In the recent paper Can artificial intelligence help for scientific writing? Michele Salvagno, Fabio Silvio Taccone and Alberto Giovanni Gerli have explored further any possible ethical violations. They point out that the GPT algorithm is likely to be used to boost researchers’ portfolios of published works. The authors warn institutions against hiring professionals solely based on the number of publications, as those may not necessarily prove their expert knowledge. They also discuss the possible widening of the existing gap between low and high-income countries. ChatGPT is currently available free of charge, but it is not guaranteed that fees will not occur in the future.
Scholars around the globe also talk about the possibility of disseminating factual errors that will increase the number of already existing biases and inaccuracies. The Internet is full of beliefs, stereotypes and personal opinions that might be the basis for generated content. The technology lacks the relevant expertise and judgement, and is not capable of assessing the quality of the content it uses to generate new texts.

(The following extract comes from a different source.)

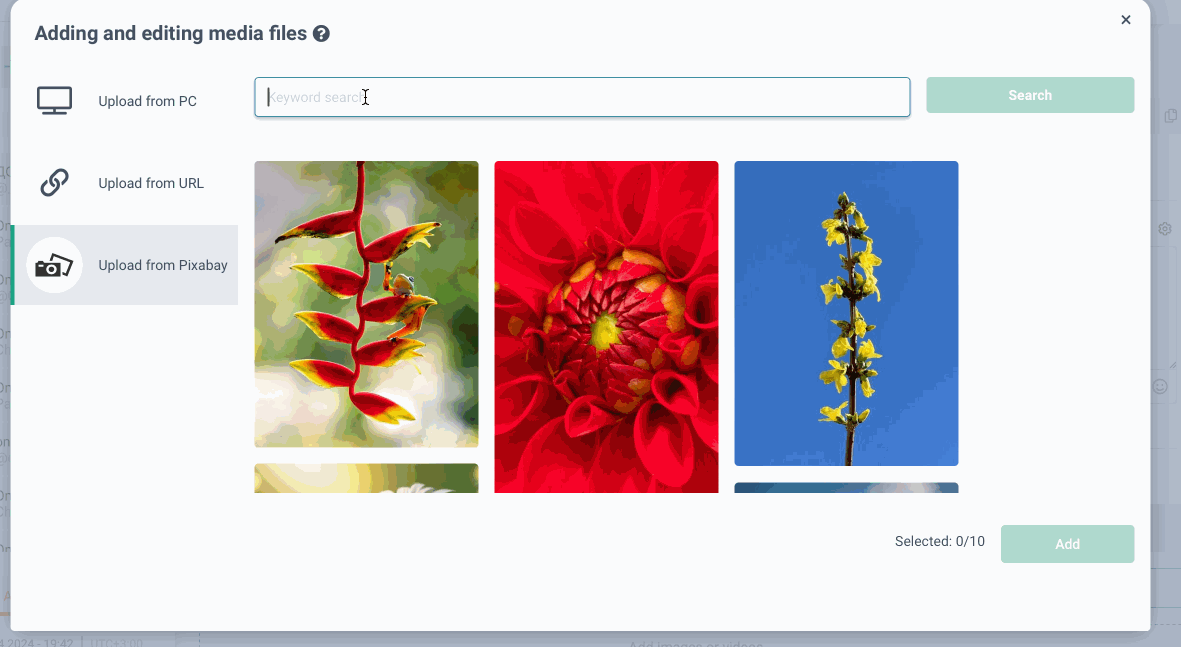The image size is (1181, 647).
Task: Pick the partially visible blue sky thumbnail
Action: click(x=846, y=488)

Positive aspects of language models
AI does not need to be perceived only as a threat. Advocates underline the potential of ChatGPT to become an ally to non-native English speakers. The language model can help them overcome language barriers, and assist in shaping good-quality papers with correct syntax, grammar and punctuation.
The app, despite being originally trained in the English language, is capable of making text corrections, translating documents and producing output in other languages, including Spanish, Chinese, Polish, Korean or German, amongst many others.
How can one determine whether a text was produced by a language model?
GPT-3 and ChatGPT have opened up a world of possibilities for writers and researchers alike. Academia must face the new trends and find a way to preserve academic integrity. Although there is no simple method to verify which texts have been machine-generated, editors and reviewers may look for some indicators of the content origin:
- Text coherence – while algorithms like ChatGPT are capable of producing meaningful content, instances of disjointed or nonsensical phrases may still occur
- Text quality – AI chatbots have a particular writing style. The overall tone and quality might become a signal of whether a text was produced by ChatGPT or by humans
- Text consistency – language models are trained on large datasets and may reproduce patterns from those datasets. Consistent structures or themes appearing throughout the text may indicate that the text was generated with the use of AI.
AI writing checkers
Turnitin, the provider of the SimilarityCheck plagiarism-checking software delivered by Sciendo to its clients, announced at the beginning of April 2023 the launch of an AI writing detector. The detector aims to help educators identify cases where AI writing tools have been used. Turnitin claims to be “able to detect the presence of AI writing with 98% confidence and a less than one per cent false-positive rate” in a controlled lab environment.
The future of artificial intelligence in science
AI has been the focus of scholars for years. What has changed, is its global use and the wide range of its possible applications. Editorial boards need to adapt their policies to the existing situation, outlining acceptable research methods and the use of AI systems.
AI algorithms and language models offer a lot of benefits and practical applications. As with any new technology, ethical considerations need to be taken into account and more needs to be done to understand how it could be used safely and effectively.